##### Input records #####

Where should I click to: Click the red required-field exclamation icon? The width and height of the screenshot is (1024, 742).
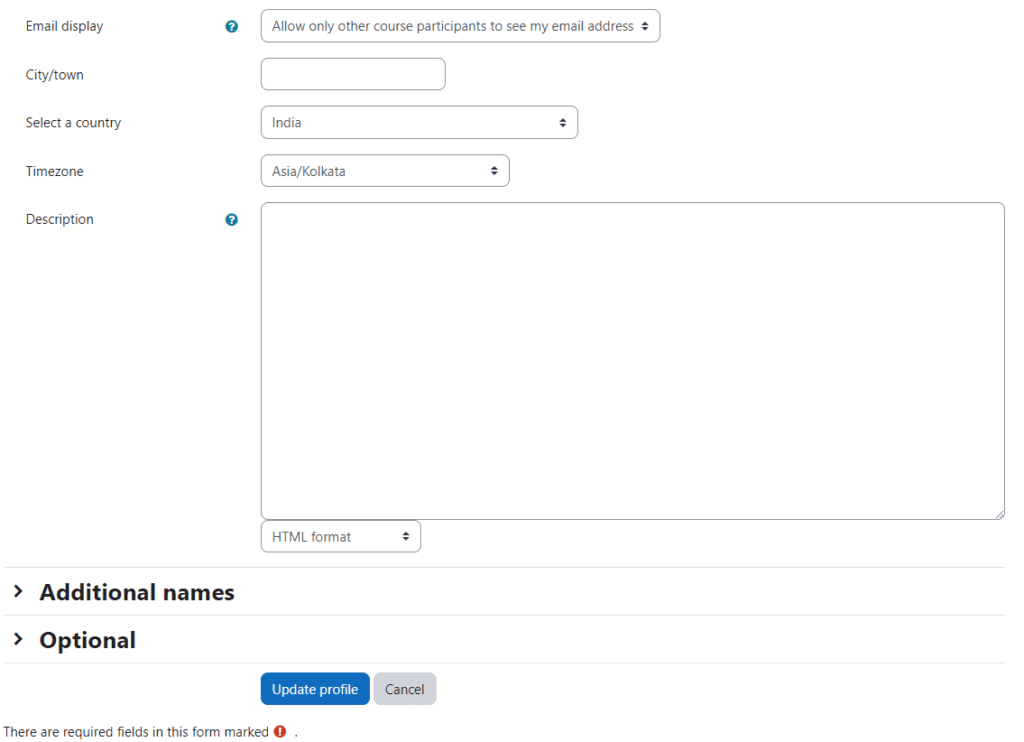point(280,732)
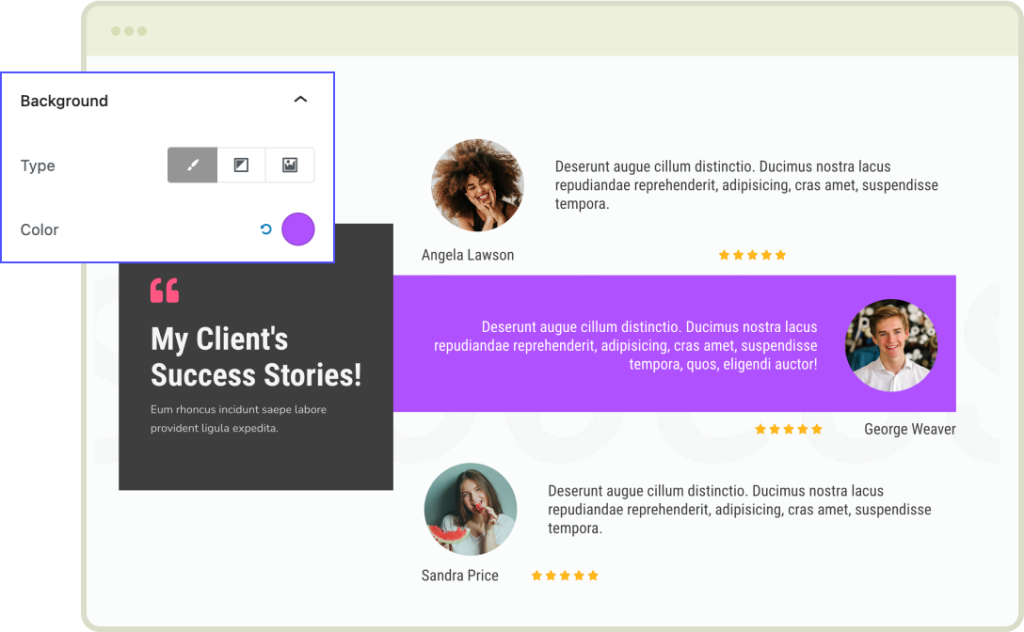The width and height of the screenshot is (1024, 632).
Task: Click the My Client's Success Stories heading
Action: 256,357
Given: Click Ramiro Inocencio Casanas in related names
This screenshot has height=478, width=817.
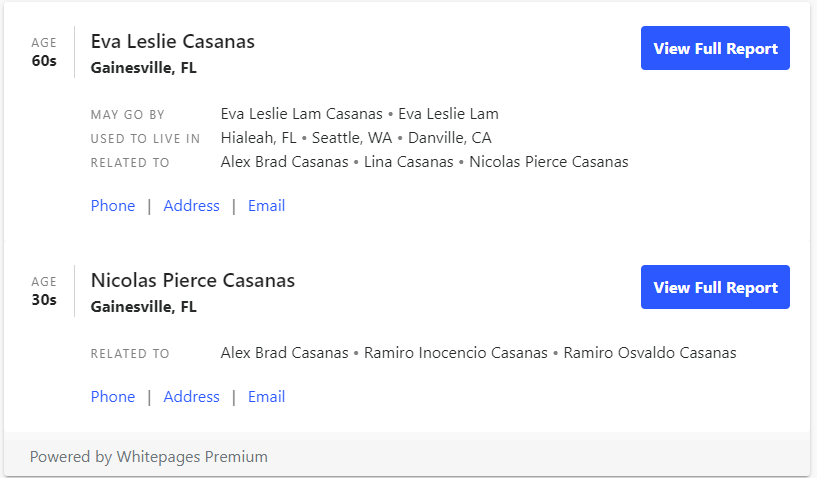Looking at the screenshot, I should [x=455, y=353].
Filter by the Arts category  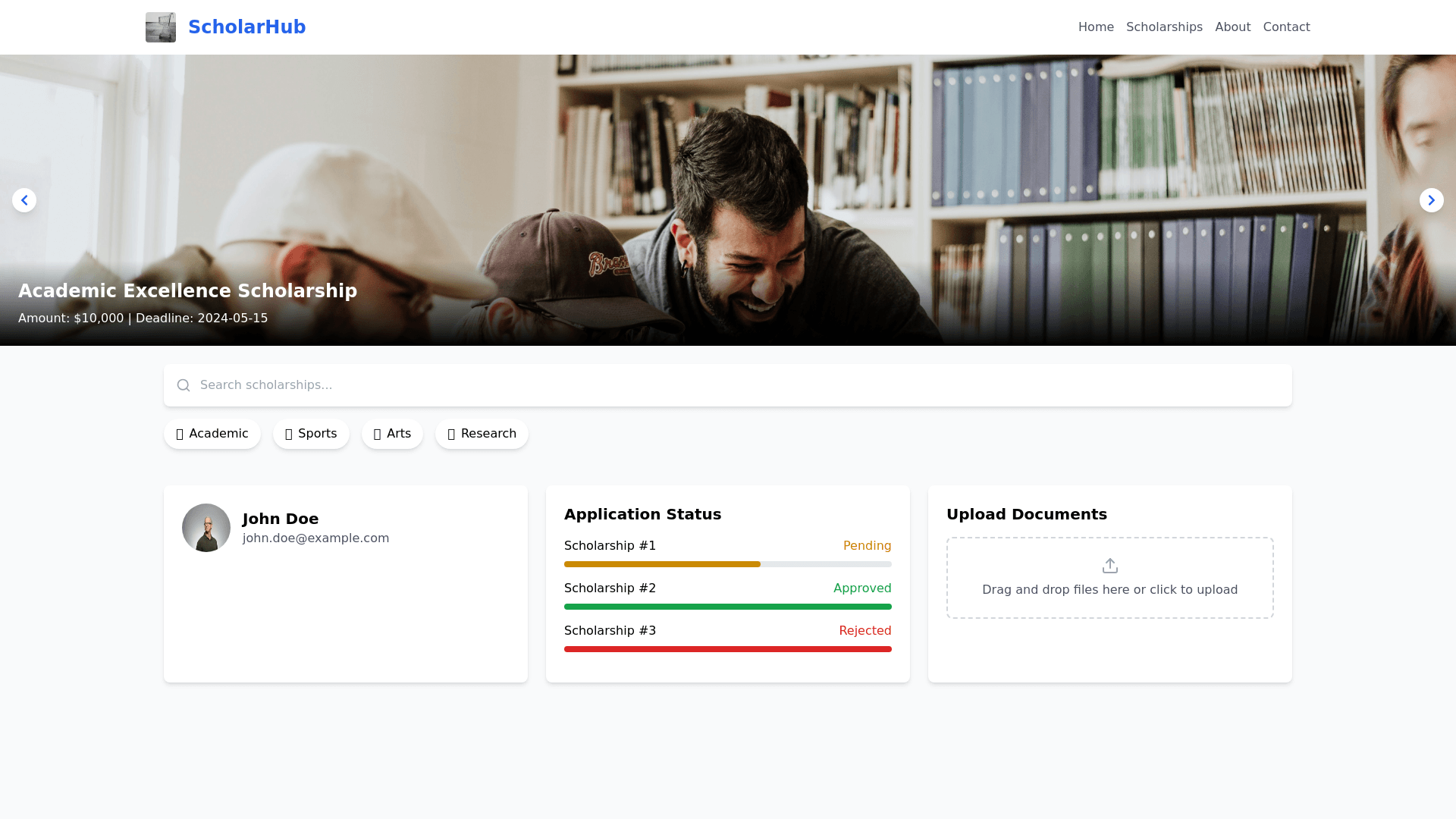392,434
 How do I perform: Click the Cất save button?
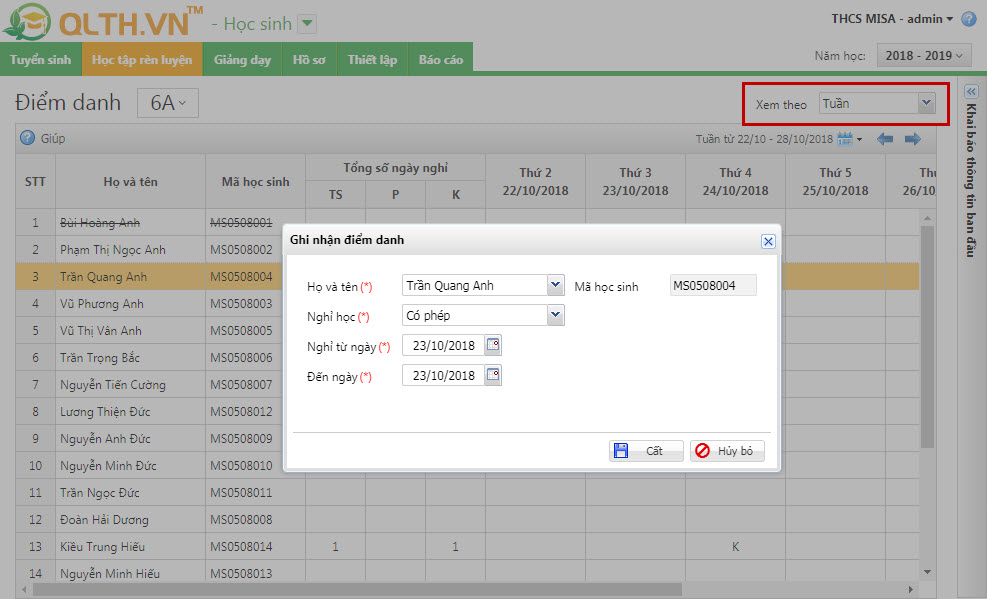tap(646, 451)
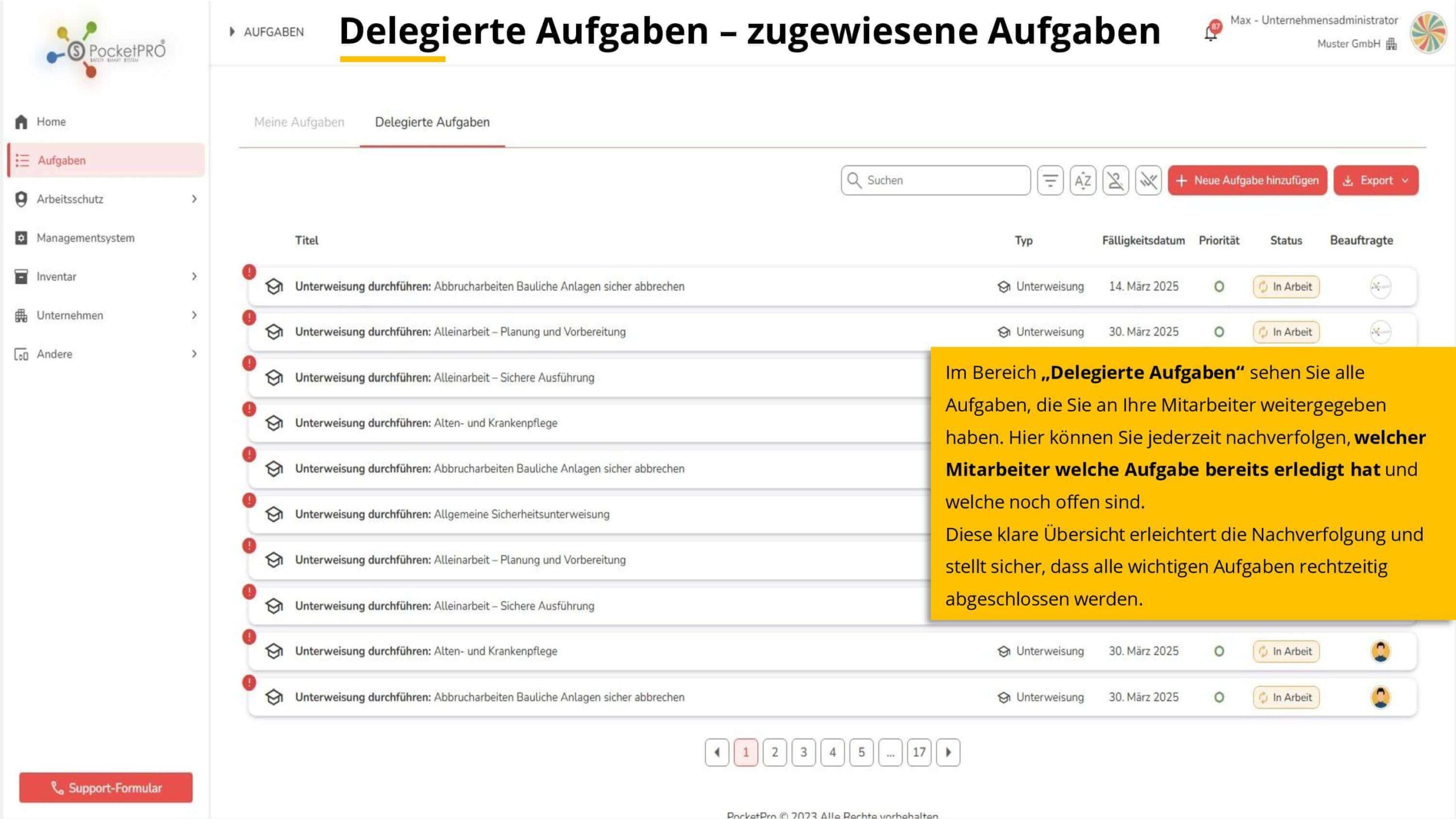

#####

▶ What the task requires
Rewrite the entries from the start of the entries through the line that contains "Action: 256,357", changing "exclamation icon" to "warning icon" and leaving everything else unchanged. Omit the pictures from your answer.

▶ Answer for this exercise
Where should I click to: Click the red required-field warning icon? The width and height of the screenshot is (1024, 742).
point(280,732)
The width and height of the screenshot is (1024, 632).
Task: Click the My Client's Success Stories heading
Action: 256,357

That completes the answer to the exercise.